Il Xondaro del futuro
I percorsi delle nuove generazioni Guaraní Mbya
del Brasile
Scheda tesi di laurea
Tesi di laurea di
|
Chiara Bergaglio
|
Corso di laurea in
|
Antropologia culturale ed etnologia
|
Facoltà
|
Lettere e filosofia
|
Università
|
Università degli studi di Torino
|
Relatore
|
Prof. Enrico Comba
|
Correlatore
|
Prof. Giuliano Tescari
|
Anno accademico
|
2007 - 2008
|
La
tesi, basata su una ricerca etnografica tra i Guaranì
Mbya brasiliani, si propone di gettare un nuovo
sguardo sulle popolazioni indigene contemporanee che, prendendo le distanze da
visioni riduttivistiche e stereotipate, ne metta in luce i processi di rielaborazione e creatività culturale.
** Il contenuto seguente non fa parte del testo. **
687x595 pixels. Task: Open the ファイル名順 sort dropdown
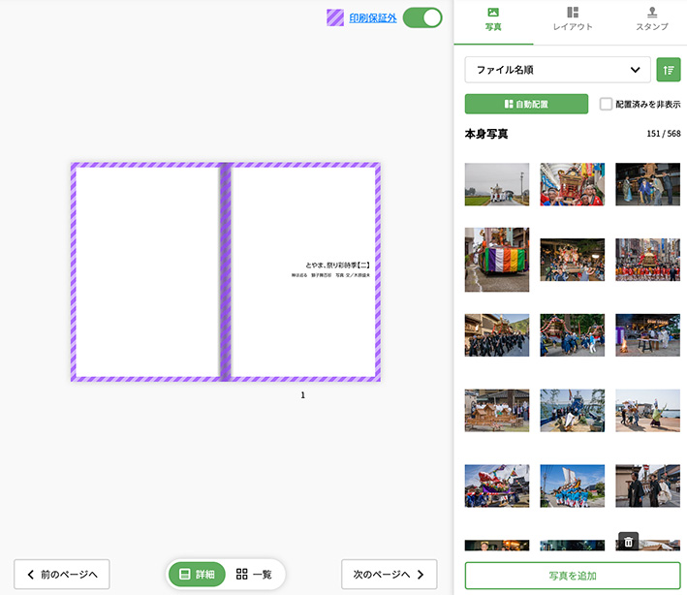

Nell’area sudamericana i gruppi nativi stanno oggi acquistando una crescente
importanza politica, sociale e culturale, configurandosi come soggetti attivi
di negoziazione con le istituzioni governative.
I
Guaranì sono una delle popolazioni native
numericamente più consistenti del Sud America (tra gli 80 e i 100.000 individui)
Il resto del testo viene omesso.